The present invention relates to a Raman amplifier, for example for use in an optical fibre communications system.
A Raman amplifier is a well known amplifier configuration. This amplifier uses conventional fiber (rather than doped fibers), which may be co- or counter-pumped to provide amplification over a wavelength range which is a function of the pump wavelength. The Raman amplifier relies upon forward or backward stimulated Raman scattering. Typically, the pump source is selected to have a wavelength of around 100 nm below the wavelength over which amplification is required.
Raman amplifiers are increasingly being used to improve the overall gain characteristics of high capacity optical wavelength division multiplexed (WDM) communications systems. Raman amplifiers have the advantage that they do not attenuate signals outside the wavelength range over which amplification takes place. However, high power pump sources are required, and it may be difficult in practice to implement pump sources of the required pump wavelength and power. In addition, it is usual to provide a separate pump sources for each wavelength required, typically in the form of separate Raman fibre lasers or semiconductor pumps.
Raman amplifiers can be designed as discrete (off-the-shelf) components, in which case the fibers used and the pump sources will be selected to achieve specific gain requirements. Typically, a number of pump sources are provided in order to provide a flat gain spectrum. There will always, however, be wasted pump power, as not all pump power is used within the amplifier. It is known that output can be provided from the discrete amplifier to which unused pump light is routed.
Raman amplification can also be induced in the fiber used for transmission of the optical data signal. This arrangement is known as a distributed Raman amplifier. In a distributed Raman amplifier, the maximum pump power is limited by eye safety issues, as there is a risk in distributed systems of an operator being exposed to the optical pump signal in the event of a fiber cut or other disconnection within the system. For example, a maximum pump power of around 500 mW may be appropriate.
It would be desirable to increase the efficiency of discrete Raman amplifiers by improving the pump power usage.
According to the invention, there is provided an optical amplifier comprising at least first and second stages in which the second stage comprises at least one pump source and has an output for unused pump power, and wherein the first stage comprises a distributed Raman amplifier pumped using the unused pump power from the second stage.
This arrangement enables unused pump power to be used in a distributed Raman amplifier, in particular using the transmission fiber at the input to the second stage amplifier. The second stage preferably comprises a discrete Raman amplifier.

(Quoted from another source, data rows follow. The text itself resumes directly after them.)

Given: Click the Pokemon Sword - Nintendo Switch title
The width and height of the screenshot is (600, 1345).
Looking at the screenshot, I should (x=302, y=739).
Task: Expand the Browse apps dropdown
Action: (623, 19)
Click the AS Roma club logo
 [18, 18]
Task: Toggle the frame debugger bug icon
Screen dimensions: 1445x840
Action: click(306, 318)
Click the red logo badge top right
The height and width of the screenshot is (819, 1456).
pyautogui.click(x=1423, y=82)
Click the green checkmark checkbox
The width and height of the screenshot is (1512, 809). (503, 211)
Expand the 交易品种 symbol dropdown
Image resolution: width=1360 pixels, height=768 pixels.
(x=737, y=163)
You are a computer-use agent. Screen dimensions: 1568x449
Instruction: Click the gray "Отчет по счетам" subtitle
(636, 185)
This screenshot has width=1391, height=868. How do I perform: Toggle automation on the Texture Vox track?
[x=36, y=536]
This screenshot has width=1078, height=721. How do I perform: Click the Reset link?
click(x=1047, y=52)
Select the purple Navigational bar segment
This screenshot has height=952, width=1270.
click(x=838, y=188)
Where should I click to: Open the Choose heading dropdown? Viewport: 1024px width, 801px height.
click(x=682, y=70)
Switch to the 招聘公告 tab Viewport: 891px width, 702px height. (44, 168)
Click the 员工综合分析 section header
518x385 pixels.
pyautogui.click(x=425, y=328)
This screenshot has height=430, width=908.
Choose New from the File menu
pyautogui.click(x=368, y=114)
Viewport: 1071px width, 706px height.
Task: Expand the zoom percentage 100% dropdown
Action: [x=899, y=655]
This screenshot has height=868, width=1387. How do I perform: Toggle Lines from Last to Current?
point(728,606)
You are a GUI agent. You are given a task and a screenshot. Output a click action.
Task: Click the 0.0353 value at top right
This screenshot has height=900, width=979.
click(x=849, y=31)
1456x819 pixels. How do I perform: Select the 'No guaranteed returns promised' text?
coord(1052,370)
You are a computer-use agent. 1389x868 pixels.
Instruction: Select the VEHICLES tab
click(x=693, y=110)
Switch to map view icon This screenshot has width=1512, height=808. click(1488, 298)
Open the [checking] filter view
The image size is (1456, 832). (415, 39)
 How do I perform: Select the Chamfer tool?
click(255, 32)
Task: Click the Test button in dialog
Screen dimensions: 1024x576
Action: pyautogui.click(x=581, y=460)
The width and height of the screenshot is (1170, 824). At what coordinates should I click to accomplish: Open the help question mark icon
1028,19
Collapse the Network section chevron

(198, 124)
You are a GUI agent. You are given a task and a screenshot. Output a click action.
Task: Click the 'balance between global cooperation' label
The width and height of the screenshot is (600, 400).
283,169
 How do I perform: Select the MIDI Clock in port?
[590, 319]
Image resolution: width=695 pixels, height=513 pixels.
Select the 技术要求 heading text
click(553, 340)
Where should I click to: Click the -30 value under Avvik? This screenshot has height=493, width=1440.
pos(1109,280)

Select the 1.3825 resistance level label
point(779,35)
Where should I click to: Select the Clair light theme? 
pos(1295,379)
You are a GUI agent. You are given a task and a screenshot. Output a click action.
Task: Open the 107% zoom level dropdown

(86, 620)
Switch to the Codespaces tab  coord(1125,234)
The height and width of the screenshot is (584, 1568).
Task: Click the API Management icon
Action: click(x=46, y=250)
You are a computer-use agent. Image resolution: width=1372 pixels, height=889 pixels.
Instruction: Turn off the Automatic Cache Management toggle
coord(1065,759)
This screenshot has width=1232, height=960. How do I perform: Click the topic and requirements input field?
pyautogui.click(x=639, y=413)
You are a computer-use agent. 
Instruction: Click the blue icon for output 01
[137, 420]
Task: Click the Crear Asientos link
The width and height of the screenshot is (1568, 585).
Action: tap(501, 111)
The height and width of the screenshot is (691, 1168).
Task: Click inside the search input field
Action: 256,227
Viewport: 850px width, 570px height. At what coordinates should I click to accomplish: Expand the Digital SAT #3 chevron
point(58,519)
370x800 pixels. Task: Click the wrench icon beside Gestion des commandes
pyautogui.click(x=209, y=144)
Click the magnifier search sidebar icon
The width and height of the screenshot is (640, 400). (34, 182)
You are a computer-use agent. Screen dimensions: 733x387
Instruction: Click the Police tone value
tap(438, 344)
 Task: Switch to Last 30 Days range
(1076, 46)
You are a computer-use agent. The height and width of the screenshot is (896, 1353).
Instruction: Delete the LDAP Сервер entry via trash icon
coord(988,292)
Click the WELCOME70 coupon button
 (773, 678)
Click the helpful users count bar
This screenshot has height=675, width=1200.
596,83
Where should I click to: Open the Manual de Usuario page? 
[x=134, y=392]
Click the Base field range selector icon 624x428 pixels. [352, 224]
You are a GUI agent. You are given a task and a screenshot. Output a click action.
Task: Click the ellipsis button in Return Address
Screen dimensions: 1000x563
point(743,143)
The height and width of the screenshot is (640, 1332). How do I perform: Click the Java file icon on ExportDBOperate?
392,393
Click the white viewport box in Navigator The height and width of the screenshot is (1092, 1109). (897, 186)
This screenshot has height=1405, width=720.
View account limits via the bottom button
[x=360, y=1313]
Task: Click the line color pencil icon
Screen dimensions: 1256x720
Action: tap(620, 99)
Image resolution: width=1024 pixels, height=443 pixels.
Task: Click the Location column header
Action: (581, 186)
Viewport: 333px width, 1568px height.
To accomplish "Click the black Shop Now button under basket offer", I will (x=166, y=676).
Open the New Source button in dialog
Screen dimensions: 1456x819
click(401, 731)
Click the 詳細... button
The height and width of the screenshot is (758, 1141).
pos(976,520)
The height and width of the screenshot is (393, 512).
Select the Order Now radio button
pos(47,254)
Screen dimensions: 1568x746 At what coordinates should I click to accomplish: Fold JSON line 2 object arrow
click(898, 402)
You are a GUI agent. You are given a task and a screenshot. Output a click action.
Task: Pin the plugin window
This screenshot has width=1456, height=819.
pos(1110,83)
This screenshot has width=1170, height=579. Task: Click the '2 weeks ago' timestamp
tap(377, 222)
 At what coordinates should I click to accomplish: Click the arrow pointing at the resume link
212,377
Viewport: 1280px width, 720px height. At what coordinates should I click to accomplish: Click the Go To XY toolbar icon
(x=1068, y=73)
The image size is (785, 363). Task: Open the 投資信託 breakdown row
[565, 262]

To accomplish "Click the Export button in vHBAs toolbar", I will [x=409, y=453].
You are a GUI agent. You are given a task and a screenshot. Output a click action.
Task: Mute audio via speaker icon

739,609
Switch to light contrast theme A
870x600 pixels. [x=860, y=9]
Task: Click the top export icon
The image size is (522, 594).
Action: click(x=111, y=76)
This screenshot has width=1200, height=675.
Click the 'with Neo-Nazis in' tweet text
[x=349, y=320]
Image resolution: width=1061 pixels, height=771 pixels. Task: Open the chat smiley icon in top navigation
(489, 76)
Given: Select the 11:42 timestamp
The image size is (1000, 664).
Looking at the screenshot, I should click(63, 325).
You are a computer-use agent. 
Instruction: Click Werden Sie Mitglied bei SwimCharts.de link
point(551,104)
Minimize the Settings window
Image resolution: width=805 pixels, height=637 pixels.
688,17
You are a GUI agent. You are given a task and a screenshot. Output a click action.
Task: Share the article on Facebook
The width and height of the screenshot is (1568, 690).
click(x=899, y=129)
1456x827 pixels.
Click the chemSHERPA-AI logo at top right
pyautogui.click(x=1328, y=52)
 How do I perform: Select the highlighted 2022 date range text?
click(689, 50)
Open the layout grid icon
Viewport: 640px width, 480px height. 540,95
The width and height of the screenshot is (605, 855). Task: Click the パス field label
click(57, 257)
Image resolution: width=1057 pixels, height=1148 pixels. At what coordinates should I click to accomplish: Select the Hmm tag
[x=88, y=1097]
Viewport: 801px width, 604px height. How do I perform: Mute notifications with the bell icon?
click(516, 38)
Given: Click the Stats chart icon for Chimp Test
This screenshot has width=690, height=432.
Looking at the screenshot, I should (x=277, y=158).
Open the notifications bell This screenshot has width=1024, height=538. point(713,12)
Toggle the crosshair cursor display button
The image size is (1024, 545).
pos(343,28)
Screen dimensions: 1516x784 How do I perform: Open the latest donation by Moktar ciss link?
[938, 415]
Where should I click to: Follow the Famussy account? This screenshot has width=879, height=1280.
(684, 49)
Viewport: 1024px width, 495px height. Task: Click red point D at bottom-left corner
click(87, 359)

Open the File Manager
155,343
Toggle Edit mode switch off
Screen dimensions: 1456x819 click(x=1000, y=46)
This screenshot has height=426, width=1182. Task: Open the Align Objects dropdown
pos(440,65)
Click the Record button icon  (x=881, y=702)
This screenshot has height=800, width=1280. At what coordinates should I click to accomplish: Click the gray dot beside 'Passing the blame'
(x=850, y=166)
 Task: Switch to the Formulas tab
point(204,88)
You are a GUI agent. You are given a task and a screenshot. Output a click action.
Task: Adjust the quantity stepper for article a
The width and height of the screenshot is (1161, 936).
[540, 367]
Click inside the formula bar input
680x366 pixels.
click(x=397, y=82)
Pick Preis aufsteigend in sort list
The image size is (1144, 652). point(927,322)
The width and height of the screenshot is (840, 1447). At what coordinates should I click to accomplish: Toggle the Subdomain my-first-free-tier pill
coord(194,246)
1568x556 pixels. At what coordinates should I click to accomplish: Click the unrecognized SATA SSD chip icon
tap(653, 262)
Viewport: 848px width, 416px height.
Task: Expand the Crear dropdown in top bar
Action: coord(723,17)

The second stage is preferably counter-pumped, and the unused pump power propagates into the transmission fiber at the input of the second stage, the transmission fiber at the input of the second stage thereby forming the first stage of the amplifier.
A filter may be provided at the input of the second stage for shaping the intensity profile of the unused pump power propagating from the second stage to the first stage. The unused residual pump power will be dependent on the characteristics of the second stage amplifier. Typically, the shorter wavelength pumps will be attenuated more than the longer wavelength pumps, and the filter is used to reshape the residual pump spectrum before using it in the distributed first stage amplifier.
Alternatively (or additionally) one or more additional pump sources may be provided for providing additional pump power to the first stage. This enables the gain of the combined amplifier to be equalised through control of the additional pump sources. In particular, the second stage may be counter pumped using a plurality of pump sources of different wavelengths, and wherein the one or more additional pump sources are for providing, in combination with the unused pump power, a desired intensity profile of the pump power provided to the fist stage.
The additional pump sources do need to be high power sources, as they are only required to alter the pump power spectrum sufficiently to flatten the overall gain spectrum. This enables gain equalization without significant losses resulting from filtering operations.
The invention also provides a wavelength division multiplex (WDM) optical communications system comprising a transmitter for generating signal radiation of wavelength in an operating wavelength range, a receiver for receiving for detecting the signal radiation, and an optical fiber link between the transmitter and the receiver, wherein one or more optical amplifiers are provided in the link, at least one amplifier comprising an amplifier having at least first and second stages in which the second stage comprises at least one pump source and has an output for unused pump power, and wherein the first stage comprises a distributed Raman amplifier pumped using the unused pump power from the second stage.
The invention also provides a method of amplifying optical signals, the method comprising supplying optical signals for amplification to the first stage of a multiple stage Raman amplifier, the multiple stage Raman amplifier comprising at least first and second stages, the first stage comprising a distributed Raman amplifier, the method comprising amplifying the signal in the first stage by providing a pump signal to the first stage, the pump signal including unused pump power from the second stage, and subsequently amplifying the signal in the second stage.
The pump signal to the first stage may include additional pump power selected such that the combined pump powers provide a desired pump power spectrum.